Thursday, December 15, 2011

Holiday Geometry Activities

Today was the last full day before Christmas break, and another teacher and I had talked about gathering up both of our classes to do some fun holiday geometry. In the end, the other teacher was absent this week and then very busy when they returned, so they trusted me to just plan the session by myself.

This is how I structured it.

First, we did this snowflake prediction activity in partners. Everybody folded the papers together for the first snowflake, drew out their predictions, and cut it out. Then, I monitored that each pair of partners finished predicting the next two before I gave them each one piece of paper to have them cut out a snowflake to verify their predictions. (They split up what they would cut up, both to save time and save paper.) Then they proceeded to make more predictions, followed by more testing by cutting out snowflakes. This took about 40 minutes. Meanwhile, both the other teacher and I circulated to make sure that kids were understanding how to apply the idea of symmetry to making appropriate predictions.

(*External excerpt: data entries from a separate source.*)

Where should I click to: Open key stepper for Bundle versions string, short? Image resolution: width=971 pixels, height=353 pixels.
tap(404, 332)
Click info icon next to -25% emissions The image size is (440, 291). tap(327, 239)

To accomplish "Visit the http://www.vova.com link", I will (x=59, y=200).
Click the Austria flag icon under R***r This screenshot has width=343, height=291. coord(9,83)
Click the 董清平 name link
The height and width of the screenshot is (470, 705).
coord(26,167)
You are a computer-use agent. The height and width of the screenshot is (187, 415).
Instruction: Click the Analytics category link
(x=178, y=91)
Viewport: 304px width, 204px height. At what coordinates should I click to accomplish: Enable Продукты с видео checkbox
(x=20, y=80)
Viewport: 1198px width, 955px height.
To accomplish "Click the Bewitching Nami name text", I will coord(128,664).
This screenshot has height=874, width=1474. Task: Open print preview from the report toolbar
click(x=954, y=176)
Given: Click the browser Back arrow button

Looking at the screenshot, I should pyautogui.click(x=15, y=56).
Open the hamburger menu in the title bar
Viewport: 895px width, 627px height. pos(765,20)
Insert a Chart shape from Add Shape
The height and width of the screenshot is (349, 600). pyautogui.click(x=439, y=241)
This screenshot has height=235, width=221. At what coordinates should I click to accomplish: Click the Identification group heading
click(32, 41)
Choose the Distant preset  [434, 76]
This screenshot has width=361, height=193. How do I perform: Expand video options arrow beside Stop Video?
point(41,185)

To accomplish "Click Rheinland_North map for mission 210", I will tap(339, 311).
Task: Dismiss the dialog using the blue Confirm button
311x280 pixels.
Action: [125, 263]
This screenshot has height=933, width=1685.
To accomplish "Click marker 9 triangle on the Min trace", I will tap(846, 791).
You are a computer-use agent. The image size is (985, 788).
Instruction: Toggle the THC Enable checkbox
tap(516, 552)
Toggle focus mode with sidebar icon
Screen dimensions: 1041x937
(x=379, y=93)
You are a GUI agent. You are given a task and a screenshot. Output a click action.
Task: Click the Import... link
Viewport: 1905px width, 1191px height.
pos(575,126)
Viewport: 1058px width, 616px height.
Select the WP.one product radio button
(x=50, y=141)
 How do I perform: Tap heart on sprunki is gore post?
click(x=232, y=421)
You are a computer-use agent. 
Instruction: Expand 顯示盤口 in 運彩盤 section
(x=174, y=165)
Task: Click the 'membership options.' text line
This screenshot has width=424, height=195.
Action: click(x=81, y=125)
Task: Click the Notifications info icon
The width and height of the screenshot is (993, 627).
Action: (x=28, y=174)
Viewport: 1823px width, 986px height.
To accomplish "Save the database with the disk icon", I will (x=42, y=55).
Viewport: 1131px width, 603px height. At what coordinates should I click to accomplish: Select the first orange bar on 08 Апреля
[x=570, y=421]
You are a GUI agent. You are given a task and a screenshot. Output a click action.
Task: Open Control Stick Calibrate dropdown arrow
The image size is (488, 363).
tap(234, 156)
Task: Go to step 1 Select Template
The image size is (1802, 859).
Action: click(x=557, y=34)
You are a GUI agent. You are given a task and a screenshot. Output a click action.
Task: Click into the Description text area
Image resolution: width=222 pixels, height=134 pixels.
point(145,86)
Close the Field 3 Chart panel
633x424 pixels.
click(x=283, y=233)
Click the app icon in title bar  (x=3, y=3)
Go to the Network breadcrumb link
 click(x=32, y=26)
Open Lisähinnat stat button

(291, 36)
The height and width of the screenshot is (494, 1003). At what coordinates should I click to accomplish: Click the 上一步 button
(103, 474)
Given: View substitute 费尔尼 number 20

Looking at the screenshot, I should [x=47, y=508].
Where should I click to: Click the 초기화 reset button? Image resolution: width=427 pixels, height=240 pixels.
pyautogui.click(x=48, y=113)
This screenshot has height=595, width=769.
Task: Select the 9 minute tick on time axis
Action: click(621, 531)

Then, with the remaining 40 minutes, the kids got to choose between either doing a tetrahedron origami (mostly unassisted; the exercise was in reading and deciphering diagrammed instructions... the hardest part is reading the earlier instructions on how to create the regular hexagons out of a rectangular sheet of paper), or making a geometric sequence/recursive pattern (see below).


This second activity, by the way, was one that I learned at PCMI. :) You keep cutting each segment into smaller thirds (or any fixed fraction), and folding up the middle part. In the end, you end up with a very intricate design. I'll post a photo when I get a chance!

It was awesome! We wrapped up the class by talking a bit about the rotational symmetry of the tetrahedron and also about why we could fold hexagons up into tetrahedrons (same base shape, the equilateral triangle). It was a lovely way to inject some last-minute holiday cheers after all the heavy-duty algebra we had been doing.

Happy holidays!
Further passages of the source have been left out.